Ionic Transport and Electrochemical Properties of NaSICON-Type Li1 + xHf2 – xGax(PO4)3 for All-Solid-State Lithium Batteries

Abstract

NaSICON-type rhombohedral LiHf2(PO4)3 (LHP) is regarded as a quite promising solid electrolyte for future all-solid-state Li-ion batteries. Appropriate aliovalent substitution is, however, necessary to achieve high ionic conductivities. A clear-cut understanding of the substitution effects on microscopic Li+ ion dynamics is necessary to optimize its conduction properties. To advance in the field, we prepared a series of Ga-bearing Li1+xHf2–xGax(PO4)3 (Ga-LHP) samples (x = 0, 0.1, ... 0.4, 1.0) to comprehensively investigate the relationship between composition and Li+ ion dynamics. 7Li and 31P NMR helped us characterize the extent of structural disorder introduced through the replacement of Hf by Ga. In a complementary way, we compare our results from broadband conductivity spectroscopy with those obtained from time-domain NMR measurements being sensitive to long-range ion transport and to the elementary Li+ jump processes. This methodical approach allowed us to trace ion dynamics over a wide length scale. It turned out that the sample with a Ga content x of only 0.1 (89.3% relative density) showed the highest bulk conductivity of 0.45 mS cm–1 (0.24 eV).
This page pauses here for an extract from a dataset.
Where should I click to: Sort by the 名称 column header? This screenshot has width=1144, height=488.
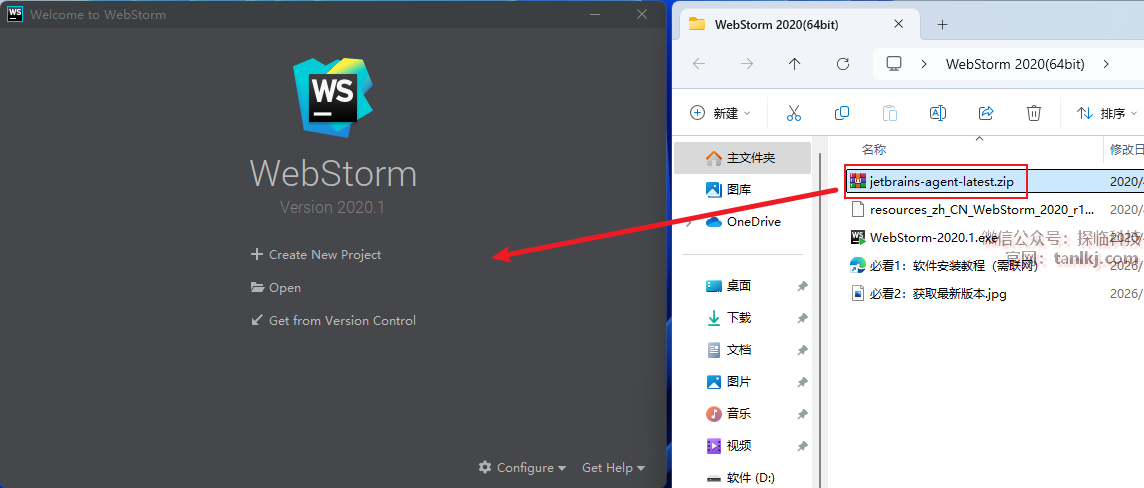coord(874,150)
Importantly, activation energies as deduced from spin–lattice relaxation NMR point to activation energies ranging from 0.15 to 0.23 eV, revealing a rather flat potential landscape to which the ions are subjected in the different forms of Ga-LHP. To test its electrochemical applicability in all-solid-state batteries, we used cyclic voltammetry, Li plating–stripping experiments, and galvanostatic cycling measurements with current densities of up to 0.1 mA cm–2. An electrochemical stability window of 2.4 to 4.6 V, a critical current density of at least 25 mA cm–2, and a long cycle life of more than 1900 charge/discharge cycles (60 °C) make Li1.1Hf1.9Ga0.1(PO4)3, with a slight amount of Ga incorporated, indeed a highly promising alternative to current solid electrolytes.